会話の中にはなかったが、クロリスが運ぶ荷は魔物素材であり、軍用品にもなると国境警備兵に言われていた。おそらくトリアンダンジョン産の高額な魔物素材を王都に運搬する生業なのだと考えると、友好国ならまだしも敵対国にすると憎らしい相手なのかもしれない。
モンタール王国の南西、ステルビア王国の西に位置する真モシノム大公国には近づかない方が良いのだろうと思うユリアンネ。彼女は前世知識もあり周辺国との関係性を理解する頭もあったが、さらに師匠のオトマンが高齢かつ高級品の書物を扱うだけあり情報通であったので、それらの事情が理解された。
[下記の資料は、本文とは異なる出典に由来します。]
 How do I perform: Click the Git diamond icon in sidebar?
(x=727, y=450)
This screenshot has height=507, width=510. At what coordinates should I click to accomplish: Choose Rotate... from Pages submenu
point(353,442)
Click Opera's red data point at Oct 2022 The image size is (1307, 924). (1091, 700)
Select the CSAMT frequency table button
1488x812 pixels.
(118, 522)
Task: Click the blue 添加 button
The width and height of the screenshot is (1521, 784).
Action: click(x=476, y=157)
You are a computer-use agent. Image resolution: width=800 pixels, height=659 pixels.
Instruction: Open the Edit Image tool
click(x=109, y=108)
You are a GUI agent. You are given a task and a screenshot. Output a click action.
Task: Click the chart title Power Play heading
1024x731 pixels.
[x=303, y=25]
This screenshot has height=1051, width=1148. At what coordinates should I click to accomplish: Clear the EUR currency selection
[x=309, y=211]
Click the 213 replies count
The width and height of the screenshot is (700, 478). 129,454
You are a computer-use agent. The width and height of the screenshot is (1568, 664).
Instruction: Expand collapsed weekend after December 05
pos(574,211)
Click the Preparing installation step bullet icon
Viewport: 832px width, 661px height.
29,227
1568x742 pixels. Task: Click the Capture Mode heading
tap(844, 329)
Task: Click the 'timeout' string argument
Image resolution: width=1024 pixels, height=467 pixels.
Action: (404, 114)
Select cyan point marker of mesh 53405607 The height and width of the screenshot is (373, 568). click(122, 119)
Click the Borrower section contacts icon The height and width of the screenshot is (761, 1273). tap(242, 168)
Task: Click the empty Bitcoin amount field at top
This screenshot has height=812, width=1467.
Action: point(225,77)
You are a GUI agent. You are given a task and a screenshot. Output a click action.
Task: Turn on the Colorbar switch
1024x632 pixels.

「クロリス様からの勉強会はお終いだ!若者たちは、早く寝るんだぞ!明日は西のアルソットの街へ向けてすぐに出発する。さっき冒険者ギルドでも確認したが、この国には魔物の異常発生の話はないみたいだ。急いで移動して、可能ならばアルソットからはまたモンタール王国に戻る経路を目指すぞ」
ウィンデルが解散を宣言する。
クロリスが費用負担ということでピザやパスタなど名産が色々とあった夕食もしっかり食べて、難しい話を聞いたという感じのヨルクたちはそのままベッドに倒れ込むのだろう。
ユリアンネは街で追加購入した薬草を調合している。この国にいる間にポーションを追加販売すると儲かるのだろうな、との思いもあるのと、品不足なのであれば役立つという気持ちもある。そのため、傷回復ポーション以外の腹痛薬なども調合することを考えている。